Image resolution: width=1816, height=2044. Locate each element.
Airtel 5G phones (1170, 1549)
---
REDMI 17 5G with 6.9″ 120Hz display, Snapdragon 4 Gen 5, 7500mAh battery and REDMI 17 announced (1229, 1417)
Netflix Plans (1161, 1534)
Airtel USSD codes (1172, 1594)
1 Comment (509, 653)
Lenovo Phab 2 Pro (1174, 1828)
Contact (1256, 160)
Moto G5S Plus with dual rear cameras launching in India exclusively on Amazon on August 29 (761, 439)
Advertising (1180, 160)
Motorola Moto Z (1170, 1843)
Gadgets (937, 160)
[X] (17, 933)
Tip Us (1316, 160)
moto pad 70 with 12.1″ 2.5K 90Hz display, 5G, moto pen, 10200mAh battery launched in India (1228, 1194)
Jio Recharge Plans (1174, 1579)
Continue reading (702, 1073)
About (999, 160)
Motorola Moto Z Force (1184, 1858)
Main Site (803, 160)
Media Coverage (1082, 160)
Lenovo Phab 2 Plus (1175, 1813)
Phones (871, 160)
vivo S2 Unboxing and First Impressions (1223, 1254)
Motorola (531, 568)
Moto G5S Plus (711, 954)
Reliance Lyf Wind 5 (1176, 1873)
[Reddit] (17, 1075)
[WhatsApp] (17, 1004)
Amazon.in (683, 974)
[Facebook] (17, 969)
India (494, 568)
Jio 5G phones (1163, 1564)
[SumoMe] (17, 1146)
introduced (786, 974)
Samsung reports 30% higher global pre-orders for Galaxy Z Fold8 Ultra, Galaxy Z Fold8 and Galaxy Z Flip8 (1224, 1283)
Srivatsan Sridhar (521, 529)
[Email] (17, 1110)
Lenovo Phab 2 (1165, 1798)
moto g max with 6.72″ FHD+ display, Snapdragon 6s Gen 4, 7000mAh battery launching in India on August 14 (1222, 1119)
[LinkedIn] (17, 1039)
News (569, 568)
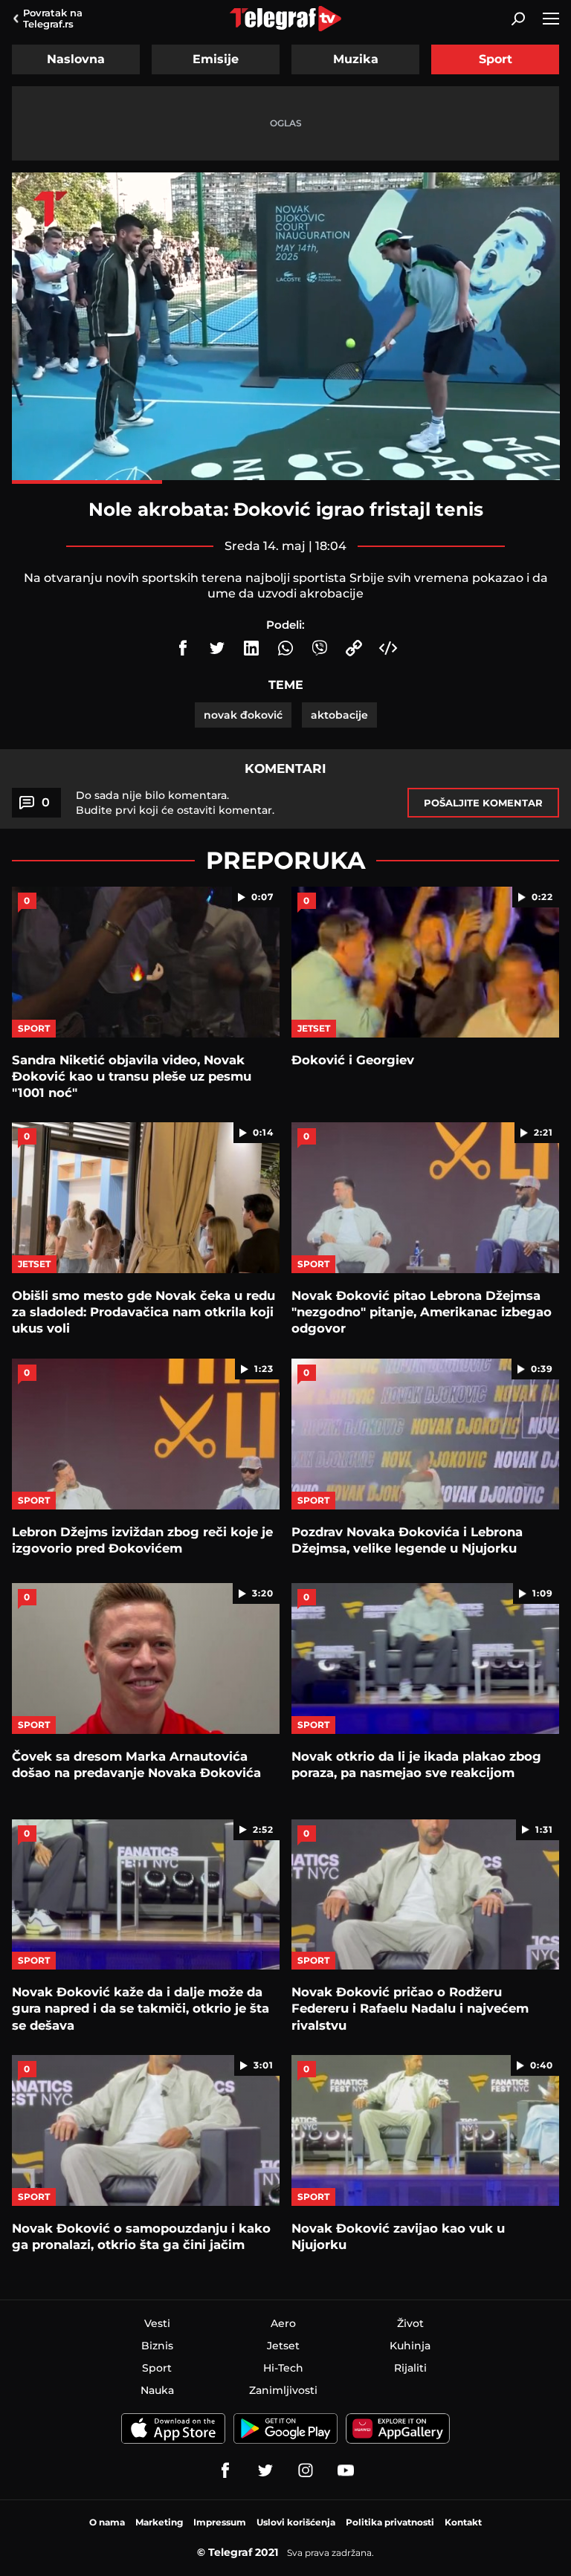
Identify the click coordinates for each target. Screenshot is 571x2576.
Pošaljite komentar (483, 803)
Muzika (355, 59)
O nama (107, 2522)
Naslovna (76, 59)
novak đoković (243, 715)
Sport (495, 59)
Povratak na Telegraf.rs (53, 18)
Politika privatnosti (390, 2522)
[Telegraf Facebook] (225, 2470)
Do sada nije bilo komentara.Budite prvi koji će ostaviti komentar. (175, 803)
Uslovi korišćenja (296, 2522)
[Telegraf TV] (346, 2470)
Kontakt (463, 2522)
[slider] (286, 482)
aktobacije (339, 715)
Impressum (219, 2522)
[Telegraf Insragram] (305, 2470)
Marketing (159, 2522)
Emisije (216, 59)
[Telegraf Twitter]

Work instruction
Would you print exactly and only the lines of the material above that run from the line with "Image resolution: width=1816, height=2044." through the line with "Airtel 5G phones (1170, 1549)", both included?

Expected answer
Image resolution: width=1816, height=2044. Locate each element.
Airtel 5G phones (1170, 1549)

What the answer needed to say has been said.